→ Activity
Repeat only the stretch of lines below that runs from the line with "Föhr (522, 59)" through the line with "Episodi: stagione 1 (63, 154)", unaltered.

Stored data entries
==========
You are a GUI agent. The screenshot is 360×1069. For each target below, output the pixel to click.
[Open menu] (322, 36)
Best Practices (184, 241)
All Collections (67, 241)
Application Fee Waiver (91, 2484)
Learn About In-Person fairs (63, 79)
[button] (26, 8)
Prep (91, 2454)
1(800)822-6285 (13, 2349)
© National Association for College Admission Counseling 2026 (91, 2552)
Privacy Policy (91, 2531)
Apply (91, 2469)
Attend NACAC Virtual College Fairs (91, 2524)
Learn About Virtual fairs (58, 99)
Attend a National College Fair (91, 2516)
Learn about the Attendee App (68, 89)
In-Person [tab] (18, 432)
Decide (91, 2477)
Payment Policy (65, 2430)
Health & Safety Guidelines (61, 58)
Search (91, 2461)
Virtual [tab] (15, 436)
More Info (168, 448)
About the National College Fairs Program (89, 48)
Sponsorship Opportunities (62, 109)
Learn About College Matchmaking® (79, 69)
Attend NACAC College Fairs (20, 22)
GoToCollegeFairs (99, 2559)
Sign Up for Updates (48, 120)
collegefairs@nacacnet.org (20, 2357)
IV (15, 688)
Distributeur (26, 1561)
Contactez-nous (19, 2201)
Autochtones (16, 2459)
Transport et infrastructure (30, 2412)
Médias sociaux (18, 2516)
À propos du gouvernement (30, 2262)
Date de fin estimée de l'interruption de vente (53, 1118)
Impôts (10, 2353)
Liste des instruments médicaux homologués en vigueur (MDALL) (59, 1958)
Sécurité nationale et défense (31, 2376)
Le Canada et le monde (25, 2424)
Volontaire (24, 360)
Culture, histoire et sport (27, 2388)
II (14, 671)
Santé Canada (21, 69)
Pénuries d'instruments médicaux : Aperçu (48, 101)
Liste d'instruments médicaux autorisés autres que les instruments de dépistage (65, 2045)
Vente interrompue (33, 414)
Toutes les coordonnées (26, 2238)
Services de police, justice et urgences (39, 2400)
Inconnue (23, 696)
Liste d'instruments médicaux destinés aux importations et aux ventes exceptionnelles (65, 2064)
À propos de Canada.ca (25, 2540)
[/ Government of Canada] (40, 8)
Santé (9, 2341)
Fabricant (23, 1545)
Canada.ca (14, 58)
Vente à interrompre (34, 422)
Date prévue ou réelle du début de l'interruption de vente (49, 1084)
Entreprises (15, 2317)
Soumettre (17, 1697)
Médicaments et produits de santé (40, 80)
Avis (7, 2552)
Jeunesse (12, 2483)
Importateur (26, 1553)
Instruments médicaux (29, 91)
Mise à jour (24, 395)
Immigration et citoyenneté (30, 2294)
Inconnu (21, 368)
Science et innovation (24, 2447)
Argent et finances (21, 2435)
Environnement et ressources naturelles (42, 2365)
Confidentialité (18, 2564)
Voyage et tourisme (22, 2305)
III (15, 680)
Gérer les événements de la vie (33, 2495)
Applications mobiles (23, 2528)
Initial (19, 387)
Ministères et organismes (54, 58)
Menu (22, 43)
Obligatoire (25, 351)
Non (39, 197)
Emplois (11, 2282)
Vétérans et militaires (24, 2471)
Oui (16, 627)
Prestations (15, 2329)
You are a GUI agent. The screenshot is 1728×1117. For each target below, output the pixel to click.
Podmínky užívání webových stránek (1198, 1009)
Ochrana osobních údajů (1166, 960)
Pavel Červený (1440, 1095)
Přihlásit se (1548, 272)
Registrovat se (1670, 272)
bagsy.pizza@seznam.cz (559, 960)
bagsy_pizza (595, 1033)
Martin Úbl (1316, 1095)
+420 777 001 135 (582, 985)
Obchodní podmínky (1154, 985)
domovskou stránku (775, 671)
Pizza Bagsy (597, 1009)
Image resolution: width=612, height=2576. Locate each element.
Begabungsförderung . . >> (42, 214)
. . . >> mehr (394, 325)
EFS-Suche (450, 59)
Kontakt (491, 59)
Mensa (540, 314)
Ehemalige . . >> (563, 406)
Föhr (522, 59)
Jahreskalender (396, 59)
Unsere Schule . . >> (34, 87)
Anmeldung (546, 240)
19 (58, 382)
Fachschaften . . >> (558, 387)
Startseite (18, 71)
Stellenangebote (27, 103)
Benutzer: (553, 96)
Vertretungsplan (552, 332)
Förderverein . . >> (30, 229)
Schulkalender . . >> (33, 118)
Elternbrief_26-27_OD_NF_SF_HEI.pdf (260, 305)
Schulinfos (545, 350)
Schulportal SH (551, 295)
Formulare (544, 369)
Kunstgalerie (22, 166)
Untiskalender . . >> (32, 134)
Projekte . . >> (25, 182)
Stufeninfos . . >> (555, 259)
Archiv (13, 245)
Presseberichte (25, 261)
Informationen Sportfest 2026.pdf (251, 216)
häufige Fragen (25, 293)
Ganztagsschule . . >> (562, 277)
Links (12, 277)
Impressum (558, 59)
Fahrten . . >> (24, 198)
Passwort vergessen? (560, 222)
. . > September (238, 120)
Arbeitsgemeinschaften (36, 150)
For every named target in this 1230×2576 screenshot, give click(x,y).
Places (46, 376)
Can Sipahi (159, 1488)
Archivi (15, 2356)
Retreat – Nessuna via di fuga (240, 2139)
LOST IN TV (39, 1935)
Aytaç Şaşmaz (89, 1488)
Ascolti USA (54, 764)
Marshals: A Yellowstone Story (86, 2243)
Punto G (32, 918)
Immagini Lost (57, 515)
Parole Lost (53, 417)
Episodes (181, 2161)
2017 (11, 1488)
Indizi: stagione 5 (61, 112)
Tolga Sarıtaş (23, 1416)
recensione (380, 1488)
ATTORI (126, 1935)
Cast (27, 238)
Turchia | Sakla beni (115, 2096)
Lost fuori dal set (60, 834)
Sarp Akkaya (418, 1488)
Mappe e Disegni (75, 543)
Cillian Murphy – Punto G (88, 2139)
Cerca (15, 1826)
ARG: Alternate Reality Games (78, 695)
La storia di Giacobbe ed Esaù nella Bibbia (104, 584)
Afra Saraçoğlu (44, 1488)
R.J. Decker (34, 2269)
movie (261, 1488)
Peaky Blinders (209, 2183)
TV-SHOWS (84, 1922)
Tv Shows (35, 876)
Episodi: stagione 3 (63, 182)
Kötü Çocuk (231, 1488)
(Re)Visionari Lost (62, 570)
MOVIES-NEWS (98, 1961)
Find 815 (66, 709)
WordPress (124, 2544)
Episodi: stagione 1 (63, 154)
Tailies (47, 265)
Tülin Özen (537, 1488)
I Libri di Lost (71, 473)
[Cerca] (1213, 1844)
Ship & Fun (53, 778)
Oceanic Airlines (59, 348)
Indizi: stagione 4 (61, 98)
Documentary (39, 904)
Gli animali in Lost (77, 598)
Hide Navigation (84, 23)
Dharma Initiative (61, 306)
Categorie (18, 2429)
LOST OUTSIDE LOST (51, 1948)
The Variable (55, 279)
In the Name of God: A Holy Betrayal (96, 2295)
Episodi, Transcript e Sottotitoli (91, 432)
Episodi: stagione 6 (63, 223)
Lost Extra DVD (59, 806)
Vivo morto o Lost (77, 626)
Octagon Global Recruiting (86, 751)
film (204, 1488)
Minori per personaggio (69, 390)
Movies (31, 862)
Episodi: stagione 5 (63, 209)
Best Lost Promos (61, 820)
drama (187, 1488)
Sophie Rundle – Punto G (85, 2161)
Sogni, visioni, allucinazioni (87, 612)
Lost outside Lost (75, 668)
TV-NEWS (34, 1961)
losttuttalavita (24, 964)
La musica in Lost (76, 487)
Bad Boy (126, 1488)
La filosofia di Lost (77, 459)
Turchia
==========
→ Reply
Föhr (522, 59)
Jahreskalender (396, 59)
Unsere Schule . . >> (34, 87)
Anmeldung (546, 240)
19 (58, 382)
Fachschaften . . >> (558, 387)
Startseite (18, 71)
Stellenangebote (27, 103)
Benutzer: (553, 96)
Vertretungsplan (552, 332)
Förderverein . . >> (30, 229)
Schulkalender . . >> (33, 118)
Elternbrief_26-27_OD_NF_SF_HEI.pdf (260, 305)
Schulinfos (545, 350)
Schulportal SH (551, 295)
Formulare (544, 369)
Kunstgalerie (22, 166)
Untiskalender . . >> (32, 134)
Projekte . . >> (25, 182)
Stufeninfos . . >> (555, 259)
Archiv (13, 245)
Presseberichte (25, 261)
Informationen Sportfest 2026.pdf (251, 216)
häufige Fragen (25, 293)
Ganztagsschule . . >> (562, 277)
Links (12, 277)
Impressum (558, 59)
Fahrten . . >> (24, 198)
Passwort vergessen? (560, 222)
. . > September (238, 120)
Arbeitsgemeinschaften (36, 150)
For every named target in this 1230×2576 screenshot, give click(x,y).
Places (46, 376)
Can Sipahi (159, 1488)
Archivi (15, 2356)
Retreat – Nessuna via di fuga (240, 2139)
LOST IN TV (39, 1935)
Aytaç Şaşmaz (89, 1488)
Ascolti USA (54, 764)
Marshals: A Yellowstone Story (86, 2243)
Punto G (32, 918)
Immagini Lost (57, 515)
Parole Lost (53, 417)
Episodes (181, 2161)
2017 (11, 1488)
Indizi: stagione 5 (61, 112)
Tolga Sarıtaş (23, 1416)
recensione (380, 1488)
ATTORI (126, 1935)
Cast (27, 238)
Turchia | Sakla beni (115, 2096)
Lost fuori dal set (60, 834)
Sarp Akkaya (418, 1488)
Mappe e Disegni (75, 543)
Cillian Murphy – Punto G (88, 2139)
Cerca (15, 1826)
ARG: Alternate Reality Games (78, 695)
La storia di Giacobbe ed Esaù nella Bibbia (104, 584)
Afra Saraçoğlu (44, 1488)
R.J. Decker (34, 2269)
movie (261, 1488)
Peaky Blinders (209, 2183)
TV-SHOWS (84, 1922)
Tv Shows (35, 876)
Episodi: stagione 3 (63, 182)
Kötü Çocuk (231, 1488)
(Re)Visionari Lost (62, 570)
MOVIES-NEWS (98, 1961)
Find 815 (66, 709)
WordPress (124, 2544)
Episodi: stagione 1 (63, 154)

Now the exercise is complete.